About this exercise: A verbatim reproduction of every entry is the expected answer.
[Input — start]
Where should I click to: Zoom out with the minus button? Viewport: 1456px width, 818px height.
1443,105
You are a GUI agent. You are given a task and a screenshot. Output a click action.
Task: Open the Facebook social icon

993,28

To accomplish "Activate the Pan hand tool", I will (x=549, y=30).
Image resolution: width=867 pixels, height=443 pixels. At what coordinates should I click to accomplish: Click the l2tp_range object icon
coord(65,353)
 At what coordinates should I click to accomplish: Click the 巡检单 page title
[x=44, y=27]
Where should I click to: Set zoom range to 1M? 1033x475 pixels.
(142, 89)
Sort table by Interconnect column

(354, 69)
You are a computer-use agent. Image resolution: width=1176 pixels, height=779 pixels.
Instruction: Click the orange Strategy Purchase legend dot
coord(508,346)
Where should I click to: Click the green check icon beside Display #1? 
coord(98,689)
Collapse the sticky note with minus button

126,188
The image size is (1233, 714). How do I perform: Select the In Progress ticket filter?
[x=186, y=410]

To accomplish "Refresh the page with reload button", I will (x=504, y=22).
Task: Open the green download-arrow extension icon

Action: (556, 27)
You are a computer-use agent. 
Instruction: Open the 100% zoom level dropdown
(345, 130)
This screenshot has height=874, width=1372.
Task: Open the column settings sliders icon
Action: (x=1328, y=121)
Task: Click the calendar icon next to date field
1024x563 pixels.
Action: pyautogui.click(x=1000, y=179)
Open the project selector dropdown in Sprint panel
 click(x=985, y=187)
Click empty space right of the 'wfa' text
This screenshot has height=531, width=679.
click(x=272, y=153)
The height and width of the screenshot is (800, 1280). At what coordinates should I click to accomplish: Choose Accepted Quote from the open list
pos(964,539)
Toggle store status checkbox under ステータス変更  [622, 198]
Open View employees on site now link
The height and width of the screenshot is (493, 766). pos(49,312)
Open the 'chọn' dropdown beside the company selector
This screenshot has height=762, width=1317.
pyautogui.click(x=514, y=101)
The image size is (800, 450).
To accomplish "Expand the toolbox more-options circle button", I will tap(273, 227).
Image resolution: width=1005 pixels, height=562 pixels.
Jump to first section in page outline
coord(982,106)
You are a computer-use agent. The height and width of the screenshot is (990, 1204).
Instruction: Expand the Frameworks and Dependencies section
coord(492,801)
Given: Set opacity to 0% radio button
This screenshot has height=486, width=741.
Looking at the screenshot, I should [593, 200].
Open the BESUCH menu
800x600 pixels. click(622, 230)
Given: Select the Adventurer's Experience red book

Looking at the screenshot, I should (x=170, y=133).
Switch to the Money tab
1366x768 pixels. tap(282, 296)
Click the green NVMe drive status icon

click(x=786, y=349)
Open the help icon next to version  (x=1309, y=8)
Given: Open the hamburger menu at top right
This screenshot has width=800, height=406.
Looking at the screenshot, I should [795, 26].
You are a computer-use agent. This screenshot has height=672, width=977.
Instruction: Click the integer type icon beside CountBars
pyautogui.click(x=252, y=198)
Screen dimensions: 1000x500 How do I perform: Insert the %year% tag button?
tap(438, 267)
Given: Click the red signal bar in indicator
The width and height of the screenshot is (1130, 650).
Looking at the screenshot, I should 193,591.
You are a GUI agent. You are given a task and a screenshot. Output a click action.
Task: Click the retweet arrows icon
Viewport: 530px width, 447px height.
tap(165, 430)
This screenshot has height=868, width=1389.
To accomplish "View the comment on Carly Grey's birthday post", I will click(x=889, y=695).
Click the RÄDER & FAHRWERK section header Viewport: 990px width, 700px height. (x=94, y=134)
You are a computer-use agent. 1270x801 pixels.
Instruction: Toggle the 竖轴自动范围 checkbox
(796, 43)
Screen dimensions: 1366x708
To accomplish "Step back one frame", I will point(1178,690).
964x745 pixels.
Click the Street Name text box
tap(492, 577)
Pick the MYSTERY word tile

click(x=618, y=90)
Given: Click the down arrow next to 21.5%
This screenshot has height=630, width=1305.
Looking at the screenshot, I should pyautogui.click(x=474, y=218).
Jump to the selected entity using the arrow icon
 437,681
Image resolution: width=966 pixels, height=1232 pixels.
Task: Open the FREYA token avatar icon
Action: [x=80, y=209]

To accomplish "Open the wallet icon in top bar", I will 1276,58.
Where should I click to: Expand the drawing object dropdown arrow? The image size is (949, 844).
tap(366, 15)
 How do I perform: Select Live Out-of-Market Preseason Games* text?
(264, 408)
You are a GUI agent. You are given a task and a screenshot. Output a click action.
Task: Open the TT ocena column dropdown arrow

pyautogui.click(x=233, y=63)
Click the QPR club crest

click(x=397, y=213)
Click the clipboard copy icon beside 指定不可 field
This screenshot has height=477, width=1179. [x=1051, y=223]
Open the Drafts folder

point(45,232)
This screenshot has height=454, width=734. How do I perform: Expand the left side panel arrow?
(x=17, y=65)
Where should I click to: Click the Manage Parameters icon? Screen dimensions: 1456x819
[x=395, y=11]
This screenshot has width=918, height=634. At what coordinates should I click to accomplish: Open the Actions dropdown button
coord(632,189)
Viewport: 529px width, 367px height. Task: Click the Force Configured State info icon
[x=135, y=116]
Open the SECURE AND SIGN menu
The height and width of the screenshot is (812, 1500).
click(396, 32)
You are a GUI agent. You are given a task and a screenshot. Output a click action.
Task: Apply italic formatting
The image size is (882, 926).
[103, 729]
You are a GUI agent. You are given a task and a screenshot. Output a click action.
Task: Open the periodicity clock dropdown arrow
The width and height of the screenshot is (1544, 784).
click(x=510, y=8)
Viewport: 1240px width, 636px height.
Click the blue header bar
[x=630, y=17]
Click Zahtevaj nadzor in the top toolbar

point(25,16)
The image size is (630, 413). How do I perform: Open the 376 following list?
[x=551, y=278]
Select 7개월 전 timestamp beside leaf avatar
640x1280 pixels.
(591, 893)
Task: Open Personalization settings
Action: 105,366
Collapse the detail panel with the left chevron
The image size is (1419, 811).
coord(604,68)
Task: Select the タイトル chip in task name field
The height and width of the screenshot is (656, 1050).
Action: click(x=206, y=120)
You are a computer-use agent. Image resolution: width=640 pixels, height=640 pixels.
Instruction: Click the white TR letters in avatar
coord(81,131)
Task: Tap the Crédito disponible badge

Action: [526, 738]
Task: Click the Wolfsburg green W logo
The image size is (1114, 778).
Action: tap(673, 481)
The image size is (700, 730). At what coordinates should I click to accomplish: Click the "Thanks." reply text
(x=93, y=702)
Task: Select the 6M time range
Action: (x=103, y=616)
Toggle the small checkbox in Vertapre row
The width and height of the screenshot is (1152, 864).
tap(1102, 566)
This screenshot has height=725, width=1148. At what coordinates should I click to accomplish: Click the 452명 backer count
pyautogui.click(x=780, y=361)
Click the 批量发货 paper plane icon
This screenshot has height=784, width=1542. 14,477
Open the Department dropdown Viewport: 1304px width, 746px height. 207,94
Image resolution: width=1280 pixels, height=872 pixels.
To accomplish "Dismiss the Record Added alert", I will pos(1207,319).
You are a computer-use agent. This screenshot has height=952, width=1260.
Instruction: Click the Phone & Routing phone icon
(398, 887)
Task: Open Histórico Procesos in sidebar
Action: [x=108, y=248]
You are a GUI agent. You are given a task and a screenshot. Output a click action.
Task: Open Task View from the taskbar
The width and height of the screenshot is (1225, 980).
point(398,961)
[Input — finish]
Answer space:
Where should I click to: Zoom out with the minus button? Viewport: 1456px width, 818px height.
1443,105
You are a GUI agent. You are given a task and a screenshot. Output a click action.
Task: Open the Facebook social icon

993,28

To accomplish "Activate the Pan hand tool", I will (x=549, y=30).
Image resolution: width=867 pixels, height=443 pixels. At what coordinates should I click to accomplish: Click the l2tp_range object icon
coord(65,353)
 At what coordinates should I click to accomplish: Click the 巡检单 page title
[x=44, y=27]
Where should I click to: Set zoom range to 1M? 1033x475 pixels.
(142, 89)
Sort table by Interconnect column

(354, 69)
You are a computer-use agent. Image resolution: width=1176 pixels, height=779 pixels.
Instruction: Click the orange Strategy Purchase legend dot
coord(508,346)
Where should I click to: Click the green check icon beside Display #1? 
coord(98,689)
Collapse the sticky note with minus button

126,188
The image size is (1233, 714). How do I perform: Select the In Progress ticket filter?
[x=186, y=410]

To accomplish "Refresh the page with reload button", I will (x=504, y=22).
Task: Open the green download-arrow extension icon

Action: (556, 27)
You are a computer-use agent. 
Instruction: Open the 100% zoom level dropdown
(345, 130)
This screenshot has height=874, width=1372.
Task: Open the column settings sliders icon
Action: (x=1328, y=121)
Task: Click the calendar icon next to date field
1024x563 pixels.
Action: pyautogui.click(x=1000, y=179)
Open the project selector dropdown in Sprint panel
 click(x=985, y=187)
Click empty space right of the 'wfa' text
This screenshot has height=531, width=679.
click(x=272, y=153)
The height and width of the screenshot is (800, 1280). At what coordinates should I click to accomplish: Choose Accepted Quote from the open list
pos(964,539)
Toggle store status checkbox under ステータス変更  [622, 198]
Open View employees on site now link
The height and width of the screenshot is (493, 766). pos(49,312)
Open the 'chọn' dropdown beside the company selector
This screenshot has height=762, width=1317.
pyautogui.click(x=514, y=101)
The image size is (800, 450).
To accomplish "Expand the toolbox more-options circle button", I will tap(273, 227).
Image resolution: width=1005 pixels, height=562 pixels.
Jump to first section in page outline
coord(982,106)
You are a computer-use agent. The height and width of the screenshot is (990, 1204).
Instruction: Expand the Frameworks and Dependencies section
coord(492,801)
Given: Set opacity to 0% radio button
This screenshot has height=486, width=741.
Looking at the screenshot, I should [593, 200].
Open the BESUCH menu
800x600 pixels. click(622, 230)
Given: Select the Adventurer's Experience red book

Looking at the screenshot, I should (x=170, y=133).
Switch to the Money tab
1366x768 pixels. tap(282, 296)
Click the green NVMe drive status icon

click(x=786, y=349)
Open the help icon next to version  (x=1309, y=8)
Given: Open the hamburger menu at top right
This screenshot has width=800, height=406.
Looking at the screenshot, I should [795, 26].
You are a computer-use agent. This screenshot has height=672, width=977.
Instruction: Click the integer type icon beside CountBars
pyautogui.click(x=252, y=198)
Screen dimensions: 1000x500 How do I perform: Insert the %year% tag button?
tap(438, 267)
Given: Click the red signal bar in indicator
The width and height of the screenshot is (1130, 650).
Looking at the screenshot, I should 193,591.
You are a GUI agent. You are given a task and a screenshot. Output a click action.
Task: Click the retweet arrows icon
Viewport: 530px width, 447px height.
tap(165, 430)
This screenshot has height=868, width=1389.
To accomplish "View the comment on Carly Grey's birthday post", I will click(x=889, y=695).
Click the RÄDER & FAHRWERK section header Viewport: 990px width, 700px height. (x=94, y=134)
You are a computer-use agent. 1270x801 pixels.
Instruction: Toggle the 竖轴自动范围 checkbox
(796, 43)
Screen dimensions: 1366x708
To accomplish "Step back one frame", I will point(1178,690).
964x745 pixels.
Click the Street Name text box
tap(492, 577)
Pick the MYSTERY word tile

click(x=618, y=90)
Given: Click the down arrow next to 21.5%
This screenshot has height=630, width=1305.
Looking at the screenshot, I should pyautogui.click(x=474, y=218).
Jump to the selected entity using the arrow icon
 437,681
Image resolution: width=966 pixels, height=1232 pixels.
Task: Open the FREYA token avatar icon
Action: [x=80, y=209]

To accomplish "Open the wallet icon in top bar", I will 1276,58.
Where should I click to: Expand the drawing object dropdown arrow? The image size is (949, 844).
tap(366, 15)
 How do I perform: Select Live Out-of-Market Preseason Games* text?
(264, 408)
You are a GUI agent. You are given a task and a screenshot. Output a click action.
Task: Open the TT ocena column dropdown arrow

pyautogui.click(x=233, y=63)
Click the QPR club crest

click(x=397, y=213)
Click the clipboard copy icon beside 指定不可 field
This screenshot has height=477, width=1179. [x=1051, y=223]
Open the Drafts folder

point(45,232)
This screenshot has height=454, width=734. How do I perform: Expand the left side panel arrow?
(x=17, y=65)
Where should I click to: Click the Manage Parameters icon? Screen dimensions: 1456x819
[x=395, y=11]
This screenshot has width=918, height=634. At what coordinates should I click to accomplish: Open the Actions dropdown button
coord(632,189)
Viewport: 529px width, 367px height. Task: Click the Force Configured State info icon
[x=135, y=116]
Open the SECURE AND SIGN menu
The height and width of the screenshot is (812, 1500).
click(396, 32)
You are a GUI agent. You are given a task and a screenshot. Output a click action.
Task: Apply italic formatting
The image size is (882, 926).
[103, 729]
You are a GUI agent. You are given a task and a screenshot. Output a click action.
Task: Open the periodicity clock dropdown arrow
The width and height of the screenshot is (1544, 784).
click(x=510, y=8)
Viewport: 1240px width, 636px height.
Click the blue header bar
[x=630, y=17]
Click Zahtevaj nadzor in the top toolbar

point(25,16)
The image size is (630, 413). How do I perform: Open the 376 following list?
[x=551, y=278]
Select 7개월 전 timestamp beside leaf avatar
640x1280 pixels.
(591, 893)
Task: Open Personalization settings
Action: 105,366
Collapse the detail panel with the left chevron
The image size is (1419, 811).
coord(604,68)
Task: Select the タイトル chip in task name field
The height and width of the screenshot is (656, 1050).
Action: click(x=206, y=120)
You are a computer-use agent. Image resolution: width=640 pixels, height=640 pixels.
Instruction: Click the white TR letters in avatar
coord(81,131)
Task: Tap the Crédito disponible badge

Action: [526, 738]
Task: Click the Wolfsburg green W logo
The image size is (1114, 778).
Action: tap(673, 481)
The image size is (700, 730). At what coordinates should I click to accomplish: Click the "Thanks." reply text
(x=93, y=702)
Task: Select the 6M time range
Action: (x=103, y=616)
Toggle the small checkbox in Vertapre row
The width and height of the screenshot is (1152, 864).
tap(1102, 566)
This screenshot has height=725, width=1148. At what coordinates should I click to accomplish: Click the 452명 backer count
pyautogui.click(x=780, y=361)
Click the 批量发货 paper plane icon
This screenshot has height=784, width=1542. 14,477
Open the Department dropdown Viewport: 1304px width, 746px height. 207,94
Image resolution: width=1280 pixels, height=872 pixels.
To accomplish "Dismiss the Record Added alert", I will pos(1207,319).
You are a computer-use agent. This screenshot has height=952, width=1260.
Instruction: Click the Phone & Routing phone icon
(398, 887)
Task: Open Histórico Procesos in sidebar
Action: [x=108, y=248]
You are a GUI agent. You are given a task and a screenshot. Output a click action.
Task: Open Task View from the taskbar
The width and height of the screenshot is (1225, 980).
point(398,961)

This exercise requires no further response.